> EXERCISE DETAILS
From the records below, output exactly the lines starting at the line with "Viewport: 1464px width, 812px" and ending at the line with "Task: Expand the My private channel tree", both of them included, but no pictures.

> INFORMATION SUPPLIED
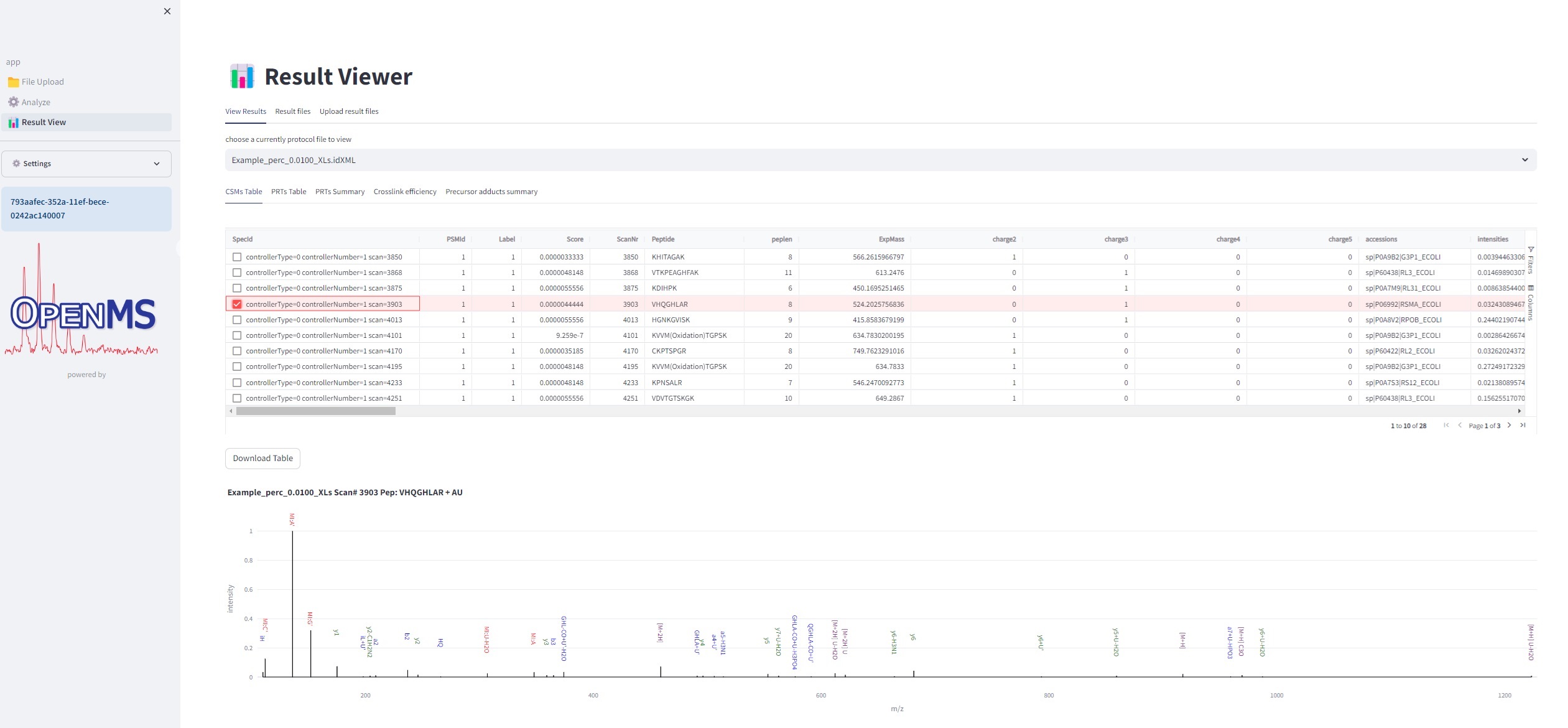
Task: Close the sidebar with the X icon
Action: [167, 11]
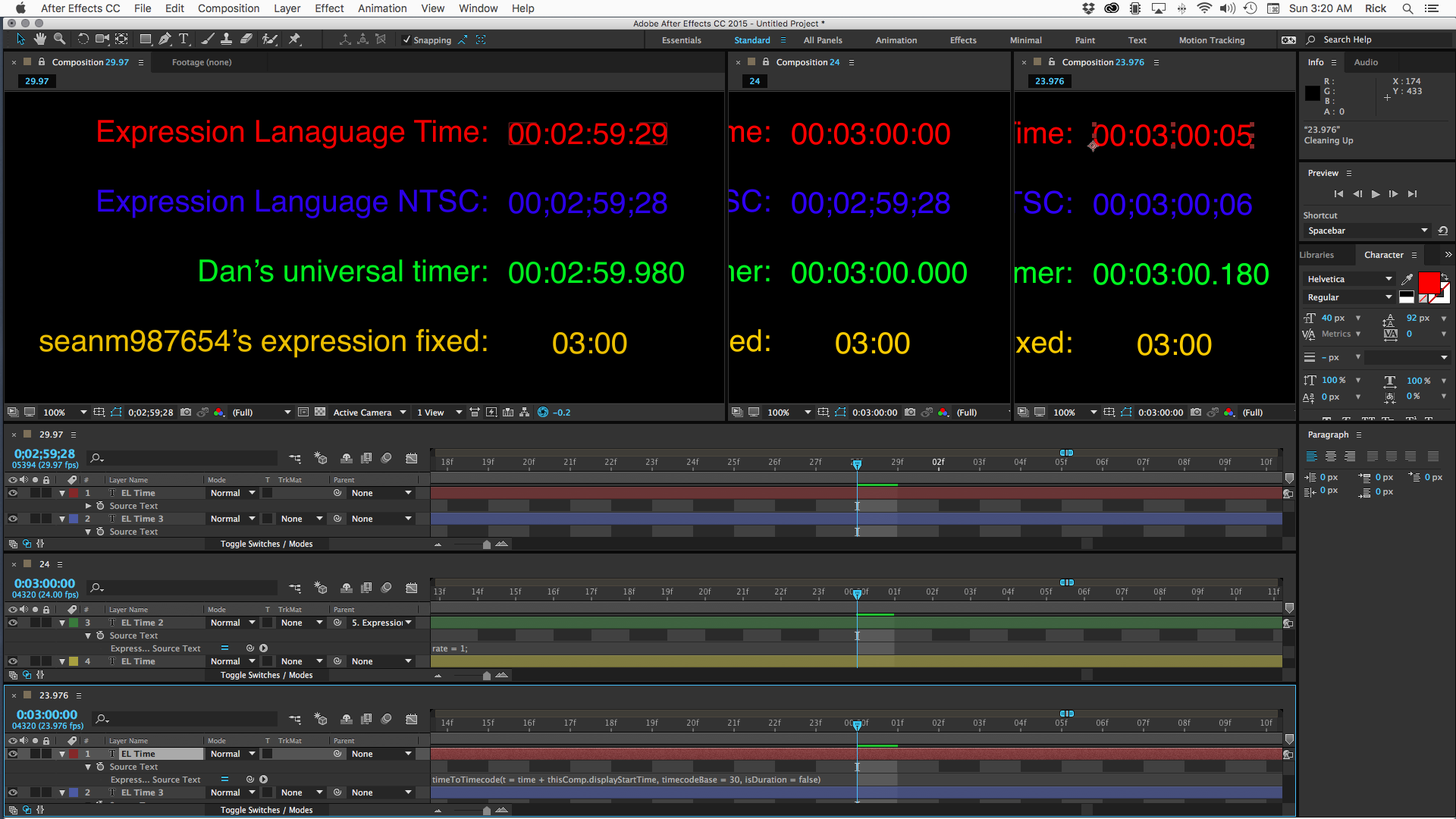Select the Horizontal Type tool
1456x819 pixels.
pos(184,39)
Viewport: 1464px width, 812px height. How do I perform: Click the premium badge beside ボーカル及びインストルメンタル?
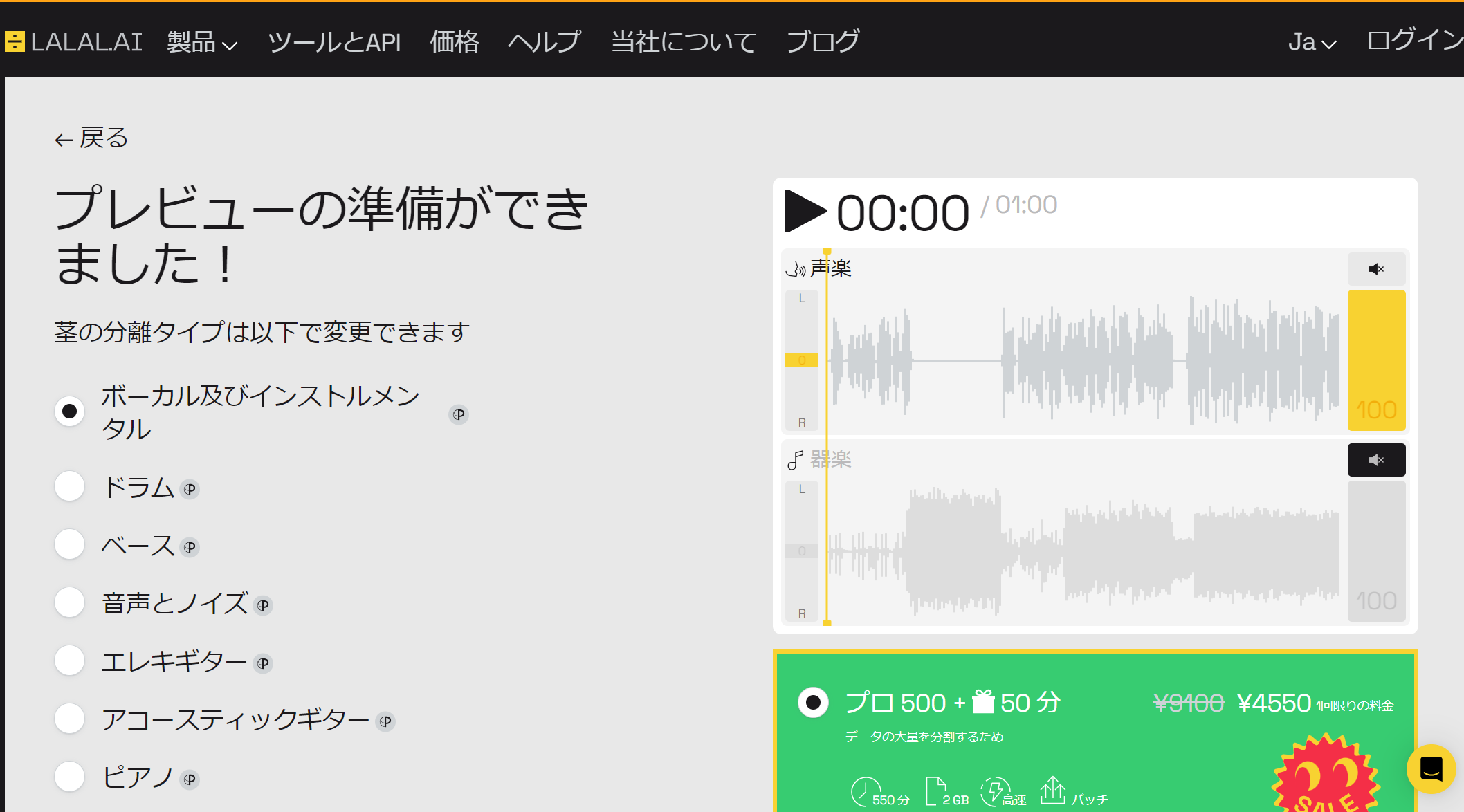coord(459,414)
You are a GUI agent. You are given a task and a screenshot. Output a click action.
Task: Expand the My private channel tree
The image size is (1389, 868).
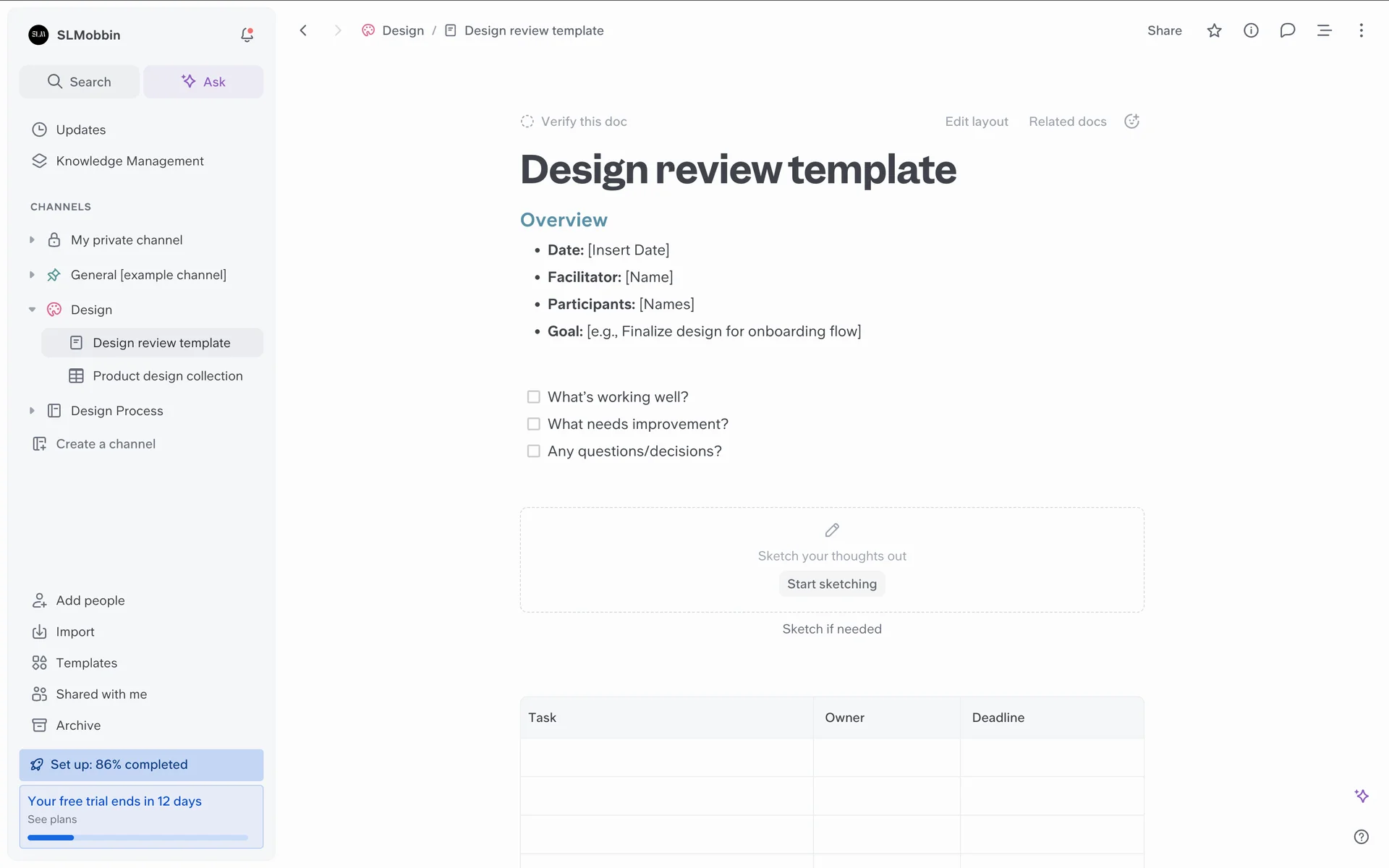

> YOUR RESPONSE
Viewport: 1464px width, 812px height. How do I perform: Click the premium badge beside ボーカル及びインストルメンタル?
coord(459,414)
You are a GUI agent. You are given a task and a screenshot. Output a click action.
Task: Expand the My private channel tree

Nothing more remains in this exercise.